Task prompt – Could you filter the records below and keep only the lines with the word "agent"?

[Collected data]
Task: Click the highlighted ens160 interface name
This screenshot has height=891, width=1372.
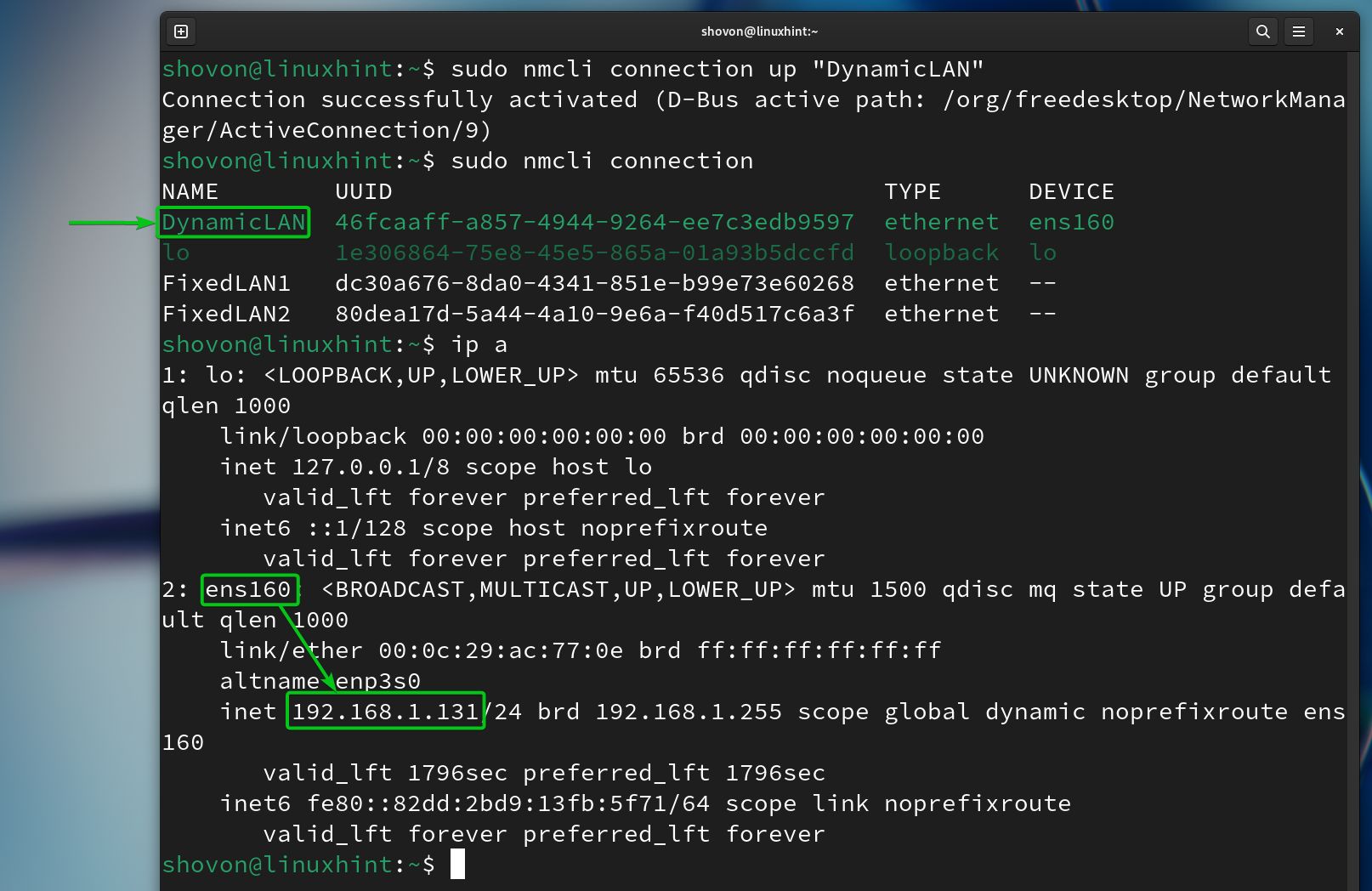Action: coord(248,590)
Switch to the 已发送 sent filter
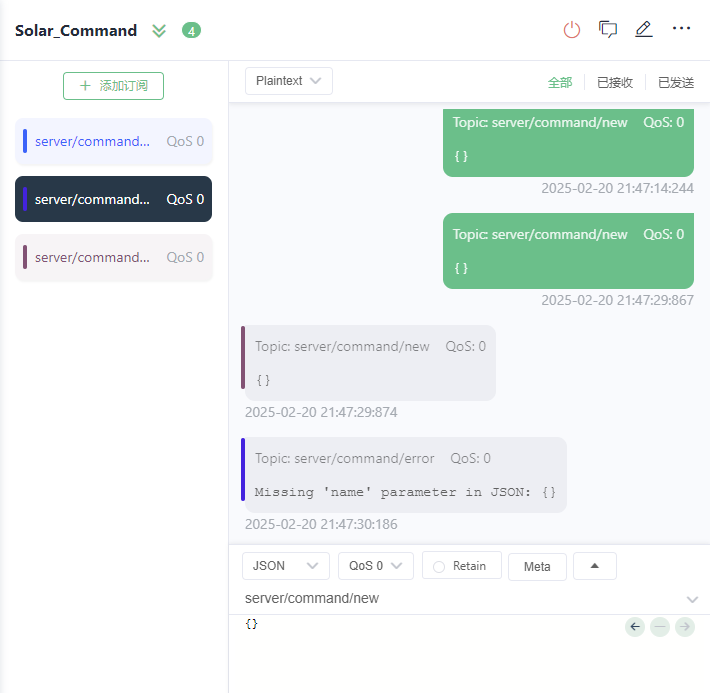 (676, 82)
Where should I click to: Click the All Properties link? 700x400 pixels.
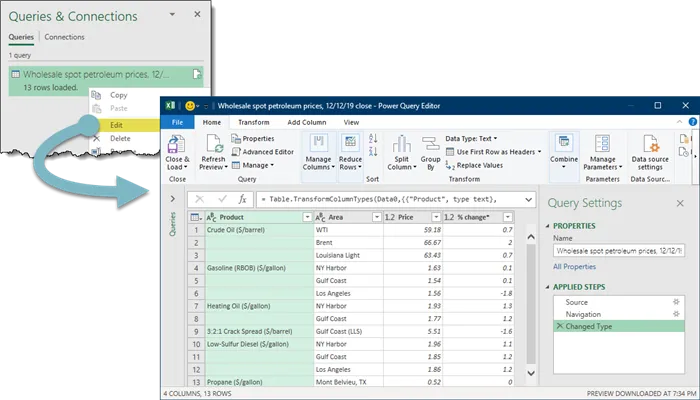[576, 267]

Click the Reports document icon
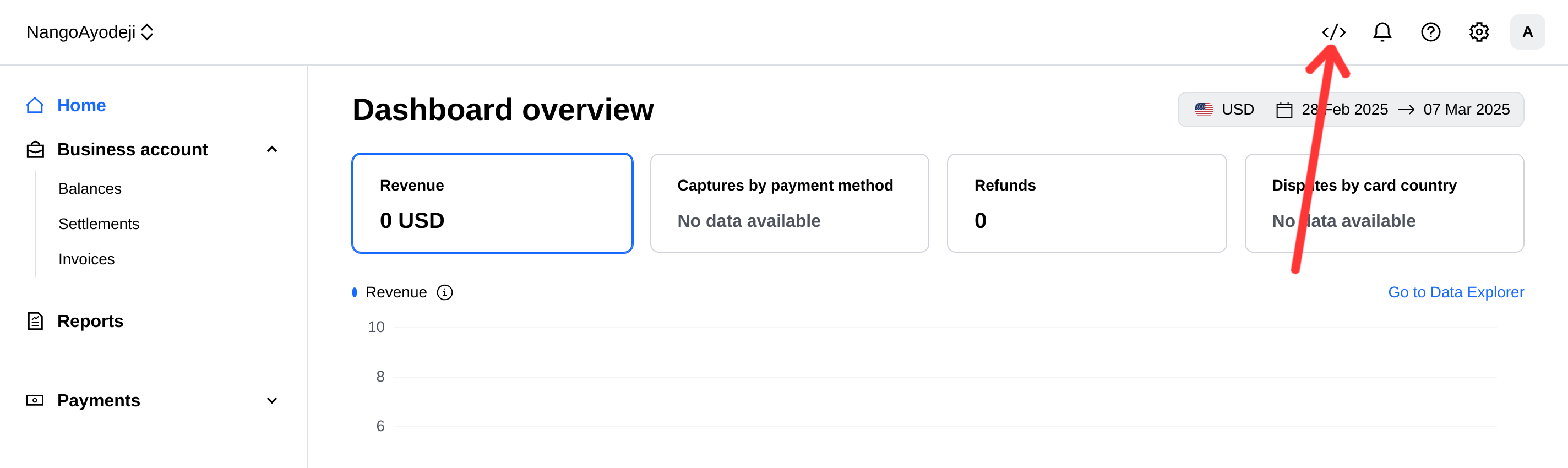(35, 321)
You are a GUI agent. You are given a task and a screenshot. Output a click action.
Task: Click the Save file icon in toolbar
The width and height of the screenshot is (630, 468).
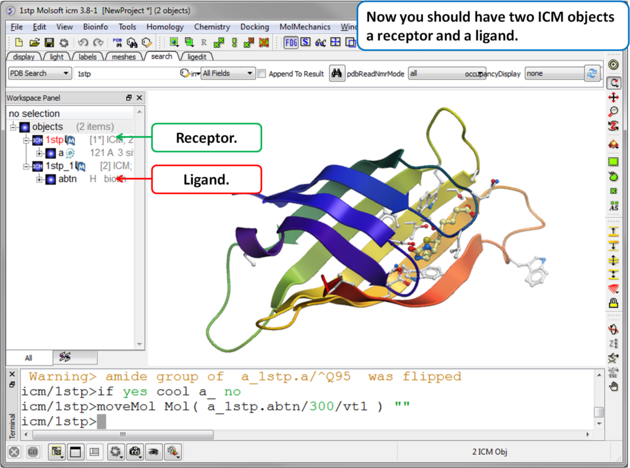[x=49, y=43]
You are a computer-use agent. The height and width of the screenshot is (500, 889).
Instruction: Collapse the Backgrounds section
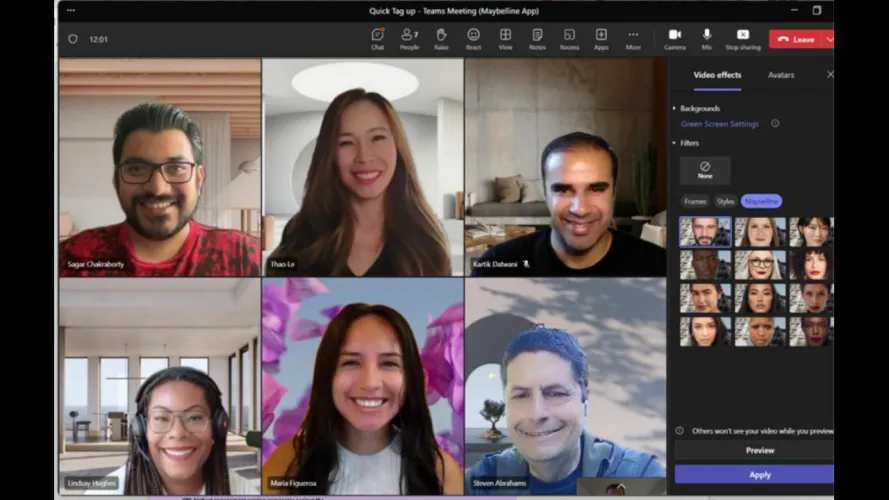tap(675, 108)
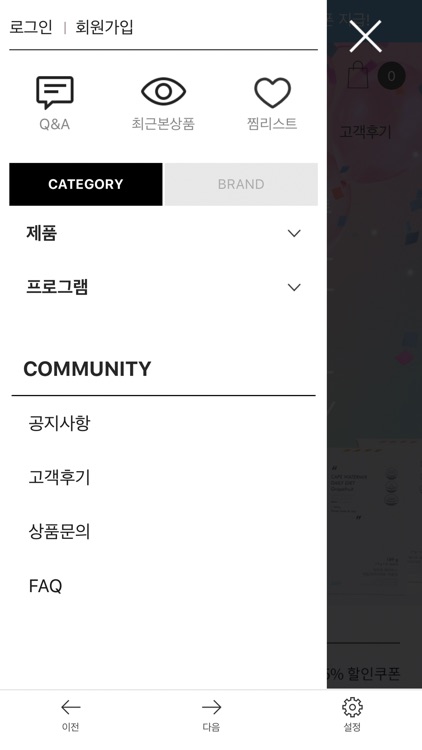This screenshot has width=422, height=750.
Task: Open the FAQ page
Action: pyautogui.click(x=45, y=586)
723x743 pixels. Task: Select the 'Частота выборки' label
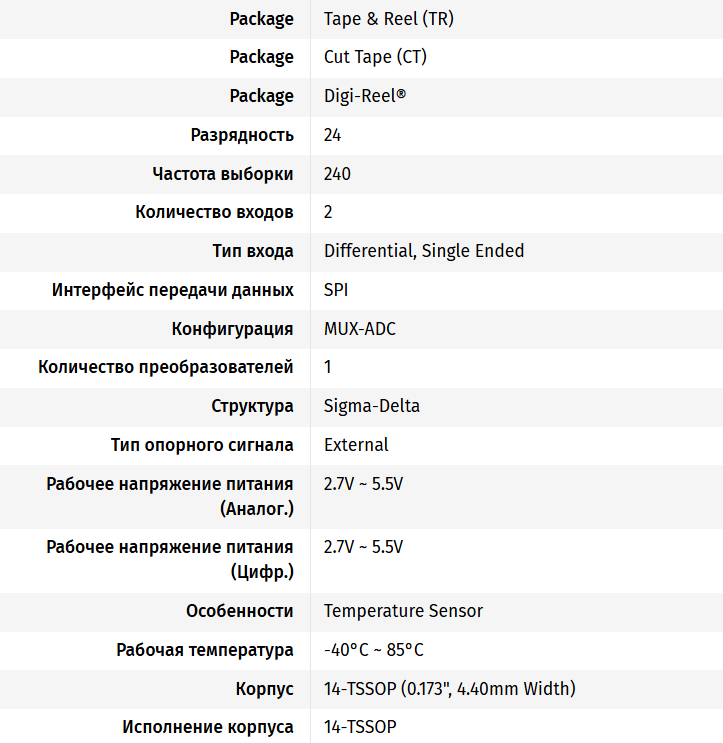(x=223, y=174)
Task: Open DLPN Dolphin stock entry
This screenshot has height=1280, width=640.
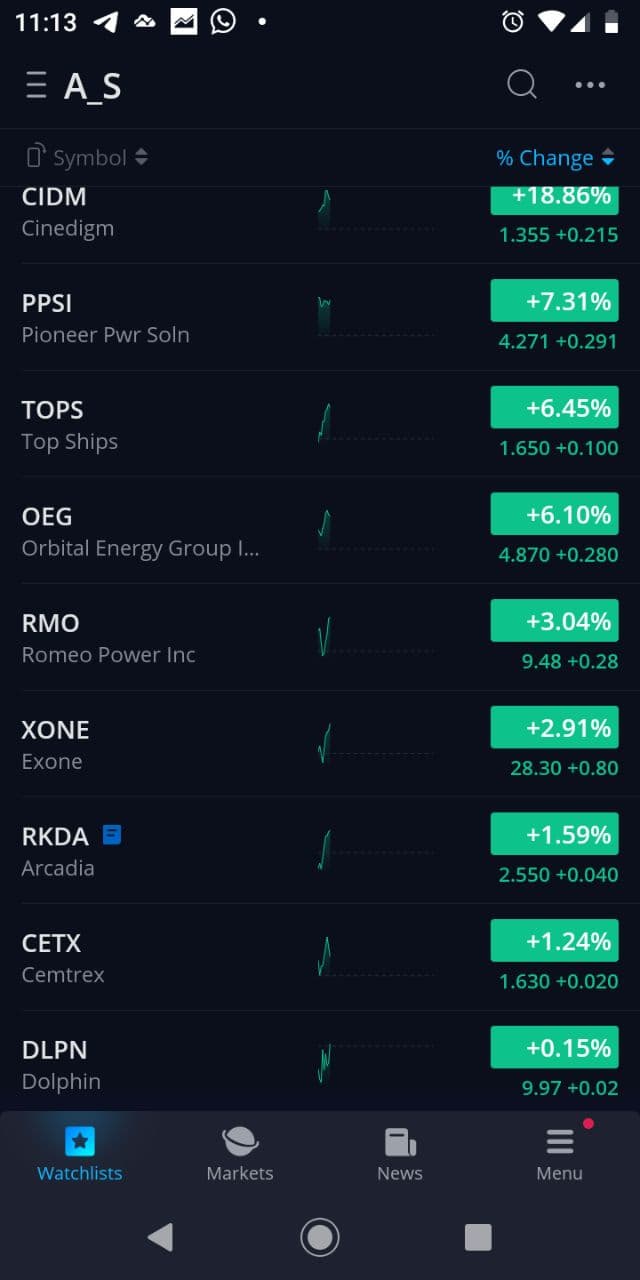Action: click(150, 1064)
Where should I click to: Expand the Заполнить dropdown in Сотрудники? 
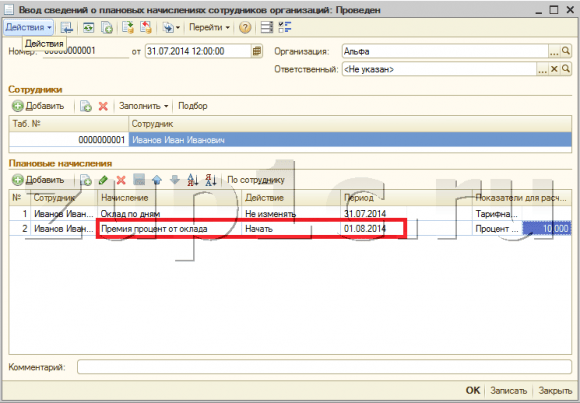(x=144, y=106)
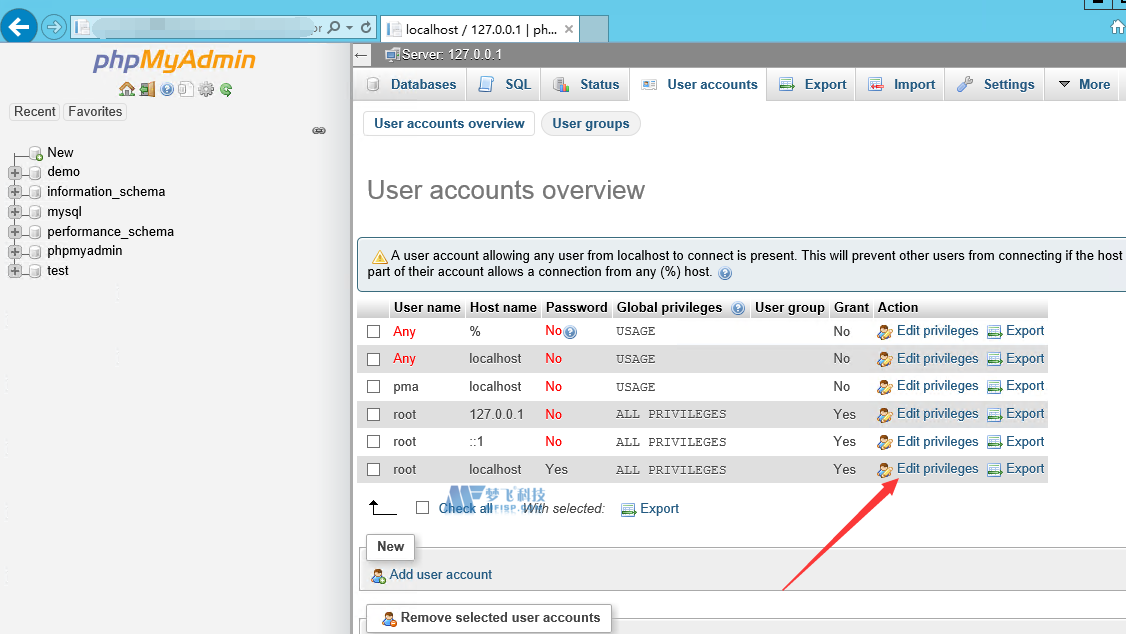Reload navigation panel with green refresh icon
Image resolution: width=1126 pixels, height=634 pixels.
pos(226,90)
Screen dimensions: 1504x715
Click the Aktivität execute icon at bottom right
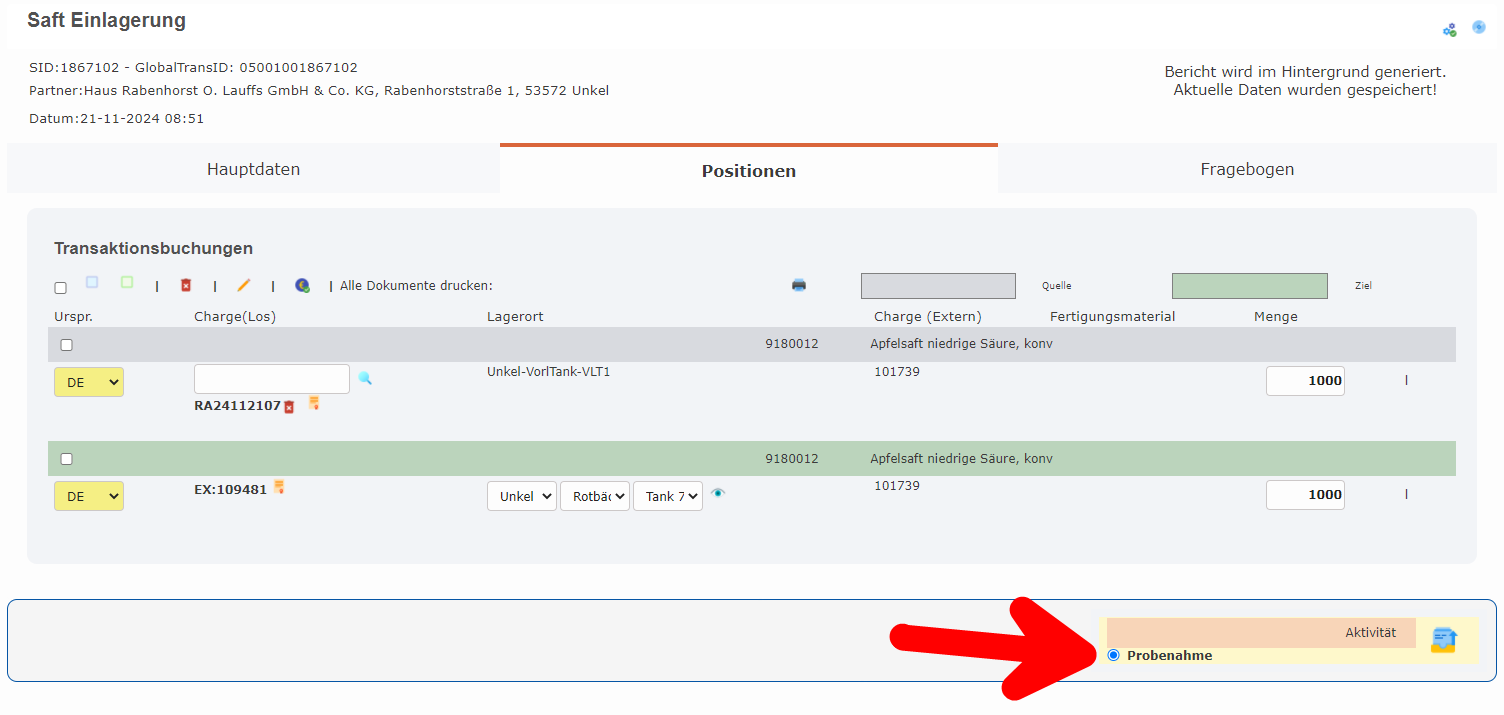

Task answer –
You are a GUI agent. You are given a task and a screenshot. Output a click action.
You are a computer-use agent. The height and width of the screenshot is (500, 889).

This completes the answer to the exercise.